EP51F-01:
Rock Abrasion as Seen by the MSL Curiosity Rover: Insights on Physical Weathering on Mars

Friday, 19 December 2014: 8:00 AM
Nathan Bridges1, Mackenzie D Day2, Stephane Le Mouelic3, Francisco J Martin-Torres4, Horton E Newsom5, Robert J Sullivan Jr6, Aurora Ullan4, Roger C Wiens7 and Maria-Paz Zorzano8, (1)Applied Physics Laboratory Johns Hopkins, Laurel, MD, United States, (2)University of Texas, Austin, TX, United States, (3)CNRS, Paris Cedex 16, France, (4)Centro de Astrobiología (INTA-CSIC), Torrejón De Ardoz, Spain, (5)Univ New Mexico, Albuquerque, NM, United States, (6)Cornell University, Ithaca, NY, United States, (7)Space Science and Applications, Los Alamos, NM, United States, (8)Centro de Astrobiologia, Madrid, Spain
Abstract:
Mars is a dry planet, with actively blowing sand in many regions. In the absence of stable liquid water and an active hydrosphere, rates of chemical weathering are slow, such that aeolian abrasion is a dominant agent of landscape modification where sand is present and winds above threshold occur at sufficient frequency. Reflecting this activity, ventifacts, rocks that have been abraded by windborne particles, and wind-eroded outcrops, are common. They provide invaluable markers of the Martian wind record and insight into climate and landscape modification.

Ventifacts are distributed along the traverse of the Mars Science Laboratory Curiosity rover. They contain one or more diagnostic features and textures: Facets, keels, basal sills, elongated pits, scallops/flutes, grooves, rock tails, and lineations. Keels at the junction of facets are sharp enough to pose a hazard MSL’s wheels in some areas. Geomorphic and textural patterns on outcrops indicate retreat of windward faces. Moonlight Valley and other depressions are demarcated by undercut walls and scree boulders, with the valley interiors containing fewer rocks, most of which show evidence for significant abrasion.

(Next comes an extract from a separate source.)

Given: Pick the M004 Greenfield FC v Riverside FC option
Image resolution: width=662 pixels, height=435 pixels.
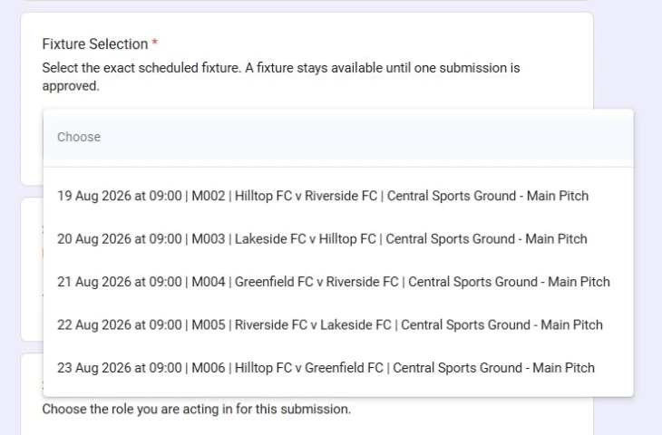Looking at the screenshot, I should 338,282.
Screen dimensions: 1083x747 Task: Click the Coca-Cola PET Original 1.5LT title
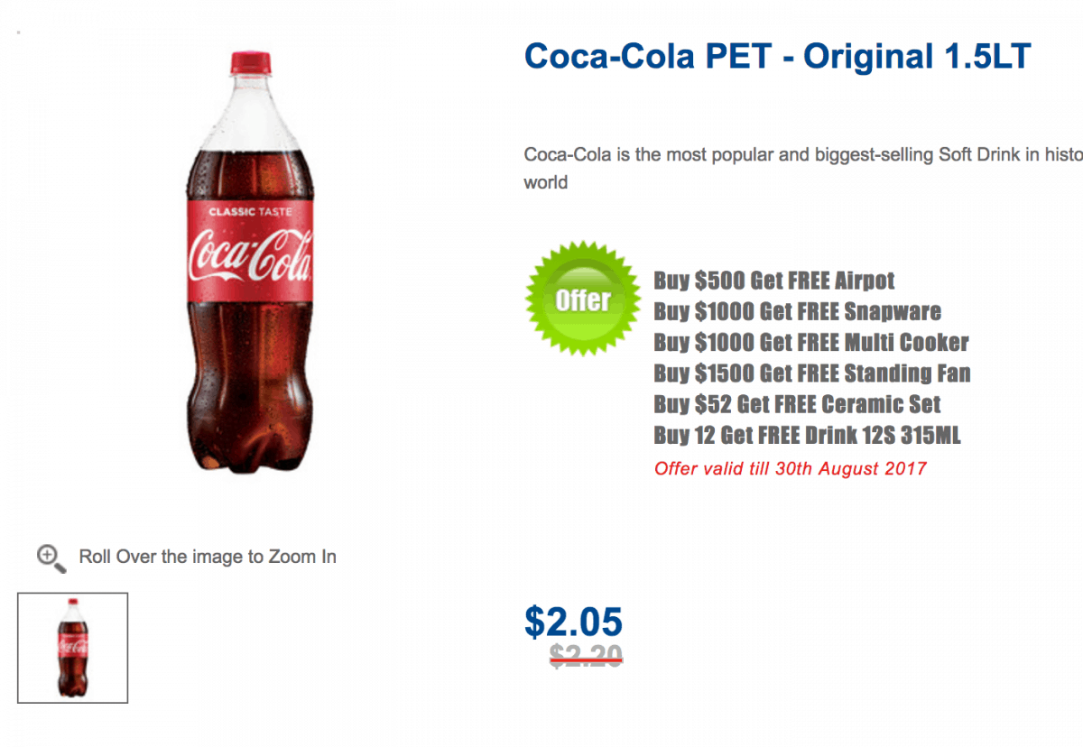777,57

Together, this suggests widening and undercutting of the valley walls, and erosion of interior rocks, by windblown sand.

HiRISE images do not show any dark sand dunes in the traverse so far, in contrast to the large dune field to the south that is migrating up to 2 m per year. In addition, ChemCam shows that the rock Bathurst has a rind rich in mobile elements that would be removed in an abrading environment. This indicates that rock abrasion was likely more dominant in the past, a hypothesis consistent with rapid scarp retreat as suggested by the cosmogenic noble gases in Yellowknife Bay. Ventifacts and evidence for bedrock abrasion have also been found at the Pathfinder, Spirit, and Opportunity sites, areas, like the Curiosity traverse so far, that lack evidence for current high sand fluxes. Yardangs are also common on the planet, regardless of whether local sand is mobile. This suggest that abrasion on Mars is an episodic process driven by the passage of sand in which rock retreat rates, based on fluxes of current active dunes, may reach 10s of microns per year. Such a process has acted, over long time scales, to imprint upon the surface a record of sand activity.